-- Instructions to follow --
Among these entries, how many lines contain "computer"? Say the number and nothing else.

-- Given records --
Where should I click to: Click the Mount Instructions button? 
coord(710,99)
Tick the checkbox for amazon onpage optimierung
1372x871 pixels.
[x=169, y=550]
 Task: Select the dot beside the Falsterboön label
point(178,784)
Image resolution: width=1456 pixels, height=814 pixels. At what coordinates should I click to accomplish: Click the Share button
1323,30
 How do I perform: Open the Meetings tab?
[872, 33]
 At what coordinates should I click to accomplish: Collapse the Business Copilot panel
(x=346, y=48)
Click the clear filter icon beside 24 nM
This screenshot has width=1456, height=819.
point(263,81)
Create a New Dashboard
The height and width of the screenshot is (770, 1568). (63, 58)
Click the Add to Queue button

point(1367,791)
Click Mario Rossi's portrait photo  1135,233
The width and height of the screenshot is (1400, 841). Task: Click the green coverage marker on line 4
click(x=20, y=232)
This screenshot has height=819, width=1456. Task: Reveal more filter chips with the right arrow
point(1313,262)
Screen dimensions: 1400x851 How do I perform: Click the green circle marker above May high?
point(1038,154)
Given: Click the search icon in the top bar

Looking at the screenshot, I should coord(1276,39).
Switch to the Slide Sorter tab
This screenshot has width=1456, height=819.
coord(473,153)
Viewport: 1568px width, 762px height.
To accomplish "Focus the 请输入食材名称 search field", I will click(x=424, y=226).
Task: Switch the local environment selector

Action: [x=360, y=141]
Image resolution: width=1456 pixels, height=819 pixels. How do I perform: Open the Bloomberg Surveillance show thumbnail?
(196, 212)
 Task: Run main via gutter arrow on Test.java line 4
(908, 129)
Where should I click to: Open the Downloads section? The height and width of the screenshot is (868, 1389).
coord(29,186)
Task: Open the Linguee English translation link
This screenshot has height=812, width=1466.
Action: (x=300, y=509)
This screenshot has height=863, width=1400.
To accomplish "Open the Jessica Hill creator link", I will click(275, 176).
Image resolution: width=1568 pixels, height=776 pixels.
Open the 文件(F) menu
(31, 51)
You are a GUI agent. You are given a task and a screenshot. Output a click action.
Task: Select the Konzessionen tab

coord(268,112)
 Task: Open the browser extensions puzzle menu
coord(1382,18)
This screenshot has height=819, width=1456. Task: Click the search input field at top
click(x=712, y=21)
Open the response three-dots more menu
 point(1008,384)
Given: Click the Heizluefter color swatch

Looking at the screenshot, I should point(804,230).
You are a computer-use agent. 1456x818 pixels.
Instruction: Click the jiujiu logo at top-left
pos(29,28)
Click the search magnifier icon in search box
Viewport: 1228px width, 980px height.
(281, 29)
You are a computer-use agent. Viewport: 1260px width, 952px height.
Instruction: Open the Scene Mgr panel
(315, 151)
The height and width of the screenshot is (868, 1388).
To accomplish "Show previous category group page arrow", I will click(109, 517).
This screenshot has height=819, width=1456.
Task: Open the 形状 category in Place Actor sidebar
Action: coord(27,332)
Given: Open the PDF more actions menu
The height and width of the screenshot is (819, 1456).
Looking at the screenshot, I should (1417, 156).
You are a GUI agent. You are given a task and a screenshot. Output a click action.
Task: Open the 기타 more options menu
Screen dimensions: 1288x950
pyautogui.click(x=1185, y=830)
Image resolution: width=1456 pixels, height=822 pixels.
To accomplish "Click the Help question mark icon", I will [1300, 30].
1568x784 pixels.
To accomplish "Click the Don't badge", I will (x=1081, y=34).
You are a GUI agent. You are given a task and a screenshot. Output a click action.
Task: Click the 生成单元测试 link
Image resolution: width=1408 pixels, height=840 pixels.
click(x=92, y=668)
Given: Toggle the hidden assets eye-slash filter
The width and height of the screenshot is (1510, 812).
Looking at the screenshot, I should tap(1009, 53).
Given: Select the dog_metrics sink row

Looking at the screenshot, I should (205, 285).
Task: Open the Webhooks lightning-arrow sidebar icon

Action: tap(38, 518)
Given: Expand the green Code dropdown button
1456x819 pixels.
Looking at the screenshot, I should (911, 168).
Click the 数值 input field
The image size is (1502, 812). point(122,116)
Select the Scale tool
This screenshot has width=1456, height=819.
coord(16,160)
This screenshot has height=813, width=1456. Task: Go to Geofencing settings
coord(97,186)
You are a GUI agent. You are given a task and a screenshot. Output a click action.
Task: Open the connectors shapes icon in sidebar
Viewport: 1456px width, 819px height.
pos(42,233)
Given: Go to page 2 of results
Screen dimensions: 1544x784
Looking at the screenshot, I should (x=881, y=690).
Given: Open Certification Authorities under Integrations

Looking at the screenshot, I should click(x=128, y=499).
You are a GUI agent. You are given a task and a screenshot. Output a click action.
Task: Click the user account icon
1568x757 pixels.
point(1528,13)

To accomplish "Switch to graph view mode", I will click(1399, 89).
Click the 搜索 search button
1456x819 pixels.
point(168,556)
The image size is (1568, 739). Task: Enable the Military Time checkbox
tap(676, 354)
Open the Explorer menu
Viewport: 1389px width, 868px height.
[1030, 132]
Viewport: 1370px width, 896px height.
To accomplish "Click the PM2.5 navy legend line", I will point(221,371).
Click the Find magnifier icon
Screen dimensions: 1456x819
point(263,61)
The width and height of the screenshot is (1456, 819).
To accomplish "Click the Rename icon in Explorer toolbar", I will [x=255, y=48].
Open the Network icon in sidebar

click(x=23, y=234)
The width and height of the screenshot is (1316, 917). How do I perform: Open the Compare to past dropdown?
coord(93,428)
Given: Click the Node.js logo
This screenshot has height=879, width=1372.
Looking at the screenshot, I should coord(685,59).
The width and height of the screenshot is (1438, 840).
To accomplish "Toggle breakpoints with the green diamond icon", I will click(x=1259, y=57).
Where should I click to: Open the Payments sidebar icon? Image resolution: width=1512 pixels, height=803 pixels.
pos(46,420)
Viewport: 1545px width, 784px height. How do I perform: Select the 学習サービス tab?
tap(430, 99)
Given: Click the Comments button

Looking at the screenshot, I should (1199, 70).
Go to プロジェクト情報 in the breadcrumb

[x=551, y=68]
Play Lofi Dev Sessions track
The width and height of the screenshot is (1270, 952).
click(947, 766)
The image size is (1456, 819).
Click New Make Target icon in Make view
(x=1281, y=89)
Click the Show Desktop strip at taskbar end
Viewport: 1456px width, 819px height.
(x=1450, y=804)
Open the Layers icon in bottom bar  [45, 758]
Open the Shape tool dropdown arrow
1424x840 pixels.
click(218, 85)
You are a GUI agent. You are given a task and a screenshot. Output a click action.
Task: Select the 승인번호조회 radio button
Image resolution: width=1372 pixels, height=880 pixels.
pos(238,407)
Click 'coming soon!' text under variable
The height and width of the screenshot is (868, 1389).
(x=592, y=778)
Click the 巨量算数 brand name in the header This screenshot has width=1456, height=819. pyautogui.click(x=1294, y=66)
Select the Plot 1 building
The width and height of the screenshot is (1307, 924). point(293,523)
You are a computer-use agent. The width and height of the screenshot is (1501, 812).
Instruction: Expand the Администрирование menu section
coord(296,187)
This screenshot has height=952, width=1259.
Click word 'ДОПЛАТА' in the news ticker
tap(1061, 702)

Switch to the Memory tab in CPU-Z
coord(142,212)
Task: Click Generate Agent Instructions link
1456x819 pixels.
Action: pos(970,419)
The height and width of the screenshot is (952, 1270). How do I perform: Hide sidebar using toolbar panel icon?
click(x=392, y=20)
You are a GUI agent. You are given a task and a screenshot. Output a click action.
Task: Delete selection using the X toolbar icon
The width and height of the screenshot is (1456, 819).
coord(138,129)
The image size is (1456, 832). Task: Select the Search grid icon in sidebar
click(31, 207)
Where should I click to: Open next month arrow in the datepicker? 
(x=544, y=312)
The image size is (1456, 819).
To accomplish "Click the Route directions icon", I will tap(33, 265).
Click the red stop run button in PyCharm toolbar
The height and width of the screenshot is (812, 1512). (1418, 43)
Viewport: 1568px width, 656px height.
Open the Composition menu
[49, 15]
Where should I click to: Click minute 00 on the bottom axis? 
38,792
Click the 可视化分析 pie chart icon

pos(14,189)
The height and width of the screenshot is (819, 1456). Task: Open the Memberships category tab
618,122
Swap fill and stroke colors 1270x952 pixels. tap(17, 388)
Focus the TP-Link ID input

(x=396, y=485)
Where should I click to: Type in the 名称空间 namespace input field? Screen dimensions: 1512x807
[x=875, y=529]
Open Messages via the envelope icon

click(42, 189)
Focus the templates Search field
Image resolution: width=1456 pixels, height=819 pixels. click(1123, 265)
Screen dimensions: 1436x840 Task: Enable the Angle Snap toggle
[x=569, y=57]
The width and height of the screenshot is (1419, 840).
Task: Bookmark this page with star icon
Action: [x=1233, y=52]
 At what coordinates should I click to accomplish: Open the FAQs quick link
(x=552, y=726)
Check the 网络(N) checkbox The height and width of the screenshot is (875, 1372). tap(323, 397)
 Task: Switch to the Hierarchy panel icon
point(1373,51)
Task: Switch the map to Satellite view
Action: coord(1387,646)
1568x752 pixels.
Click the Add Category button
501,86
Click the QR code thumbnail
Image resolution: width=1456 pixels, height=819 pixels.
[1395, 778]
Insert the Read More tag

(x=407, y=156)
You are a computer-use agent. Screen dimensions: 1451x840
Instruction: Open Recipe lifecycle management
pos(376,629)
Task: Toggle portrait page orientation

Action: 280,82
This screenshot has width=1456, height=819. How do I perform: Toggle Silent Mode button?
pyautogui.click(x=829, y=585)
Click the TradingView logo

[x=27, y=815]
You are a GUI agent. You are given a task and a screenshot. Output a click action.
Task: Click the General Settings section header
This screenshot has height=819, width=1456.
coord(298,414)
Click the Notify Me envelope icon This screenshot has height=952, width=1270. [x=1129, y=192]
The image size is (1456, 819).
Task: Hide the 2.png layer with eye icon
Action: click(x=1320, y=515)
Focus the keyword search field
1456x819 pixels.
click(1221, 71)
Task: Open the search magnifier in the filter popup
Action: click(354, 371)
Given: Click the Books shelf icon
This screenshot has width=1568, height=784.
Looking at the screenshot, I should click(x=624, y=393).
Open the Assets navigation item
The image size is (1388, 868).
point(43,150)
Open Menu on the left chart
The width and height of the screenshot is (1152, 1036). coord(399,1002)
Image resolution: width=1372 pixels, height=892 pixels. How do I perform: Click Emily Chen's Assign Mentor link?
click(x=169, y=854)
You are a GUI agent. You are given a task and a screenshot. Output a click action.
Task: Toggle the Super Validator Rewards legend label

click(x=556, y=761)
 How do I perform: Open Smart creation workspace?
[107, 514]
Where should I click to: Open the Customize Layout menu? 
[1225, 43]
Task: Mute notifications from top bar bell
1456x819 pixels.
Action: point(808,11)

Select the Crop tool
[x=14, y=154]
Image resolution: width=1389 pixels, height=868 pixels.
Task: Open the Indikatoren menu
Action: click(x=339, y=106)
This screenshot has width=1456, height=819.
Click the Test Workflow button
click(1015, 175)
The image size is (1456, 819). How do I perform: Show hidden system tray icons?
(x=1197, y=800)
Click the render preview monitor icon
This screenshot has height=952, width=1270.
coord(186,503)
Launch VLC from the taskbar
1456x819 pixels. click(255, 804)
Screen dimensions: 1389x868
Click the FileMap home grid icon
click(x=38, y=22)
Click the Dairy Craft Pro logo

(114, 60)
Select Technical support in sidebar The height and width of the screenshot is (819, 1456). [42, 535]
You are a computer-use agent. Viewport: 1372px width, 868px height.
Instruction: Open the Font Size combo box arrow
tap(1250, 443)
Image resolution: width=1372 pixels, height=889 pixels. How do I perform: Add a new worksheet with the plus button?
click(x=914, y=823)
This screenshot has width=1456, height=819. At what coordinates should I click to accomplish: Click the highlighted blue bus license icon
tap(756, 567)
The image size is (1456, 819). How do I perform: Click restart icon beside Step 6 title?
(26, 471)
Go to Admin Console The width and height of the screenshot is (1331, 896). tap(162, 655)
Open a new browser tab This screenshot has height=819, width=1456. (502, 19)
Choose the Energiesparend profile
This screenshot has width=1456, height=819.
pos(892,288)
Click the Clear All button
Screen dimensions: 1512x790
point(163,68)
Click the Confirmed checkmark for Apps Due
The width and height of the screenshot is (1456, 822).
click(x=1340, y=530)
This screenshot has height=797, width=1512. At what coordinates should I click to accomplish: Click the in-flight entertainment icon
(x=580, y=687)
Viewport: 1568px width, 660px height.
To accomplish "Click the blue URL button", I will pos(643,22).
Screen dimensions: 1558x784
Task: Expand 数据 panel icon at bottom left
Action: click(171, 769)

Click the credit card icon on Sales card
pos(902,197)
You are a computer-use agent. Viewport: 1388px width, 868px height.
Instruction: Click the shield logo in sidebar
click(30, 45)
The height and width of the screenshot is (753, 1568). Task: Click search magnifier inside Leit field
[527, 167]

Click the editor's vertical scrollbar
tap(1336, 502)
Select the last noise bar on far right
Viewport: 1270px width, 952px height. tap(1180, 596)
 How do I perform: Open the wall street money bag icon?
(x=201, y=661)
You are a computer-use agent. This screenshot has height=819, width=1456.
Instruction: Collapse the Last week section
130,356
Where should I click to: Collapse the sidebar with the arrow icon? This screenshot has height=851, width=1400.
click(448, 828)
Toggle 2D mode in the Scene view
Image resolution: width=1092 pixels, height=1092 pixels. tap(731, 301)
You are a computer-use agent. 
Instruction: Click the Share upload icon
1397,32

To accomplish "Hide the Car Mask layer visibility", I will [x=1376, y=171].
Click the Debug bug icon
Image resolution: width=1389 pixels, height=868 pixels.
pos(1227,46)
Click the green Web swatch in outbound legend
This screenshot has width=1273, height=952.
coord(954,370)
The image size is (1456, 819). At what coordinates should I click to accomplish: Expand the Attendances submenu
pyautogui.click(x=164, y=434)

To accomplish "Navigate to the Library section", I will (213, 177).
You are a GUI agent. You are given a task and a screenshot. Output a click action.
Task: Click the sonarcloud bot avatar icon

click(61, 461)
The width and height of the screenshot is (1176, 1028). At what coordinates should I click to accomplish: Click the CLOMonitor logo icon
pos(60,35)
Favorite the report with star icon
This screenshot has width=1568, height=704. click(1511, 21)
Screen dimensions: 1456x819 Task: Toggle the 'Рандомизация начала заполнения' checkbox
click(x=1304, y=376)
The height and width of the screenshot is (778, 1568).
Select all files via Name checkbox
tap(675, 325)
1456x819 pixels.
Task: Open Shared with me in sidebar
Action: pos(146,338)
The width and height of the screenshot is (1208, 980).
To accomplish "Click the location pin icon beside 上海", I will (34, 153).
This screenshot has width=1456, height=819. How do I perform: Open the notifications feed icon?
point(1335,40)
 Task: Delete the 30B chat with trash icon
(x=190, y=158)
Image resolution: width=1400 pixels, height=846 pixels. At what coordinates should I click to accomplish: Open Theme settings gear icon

-- Output of the task --
8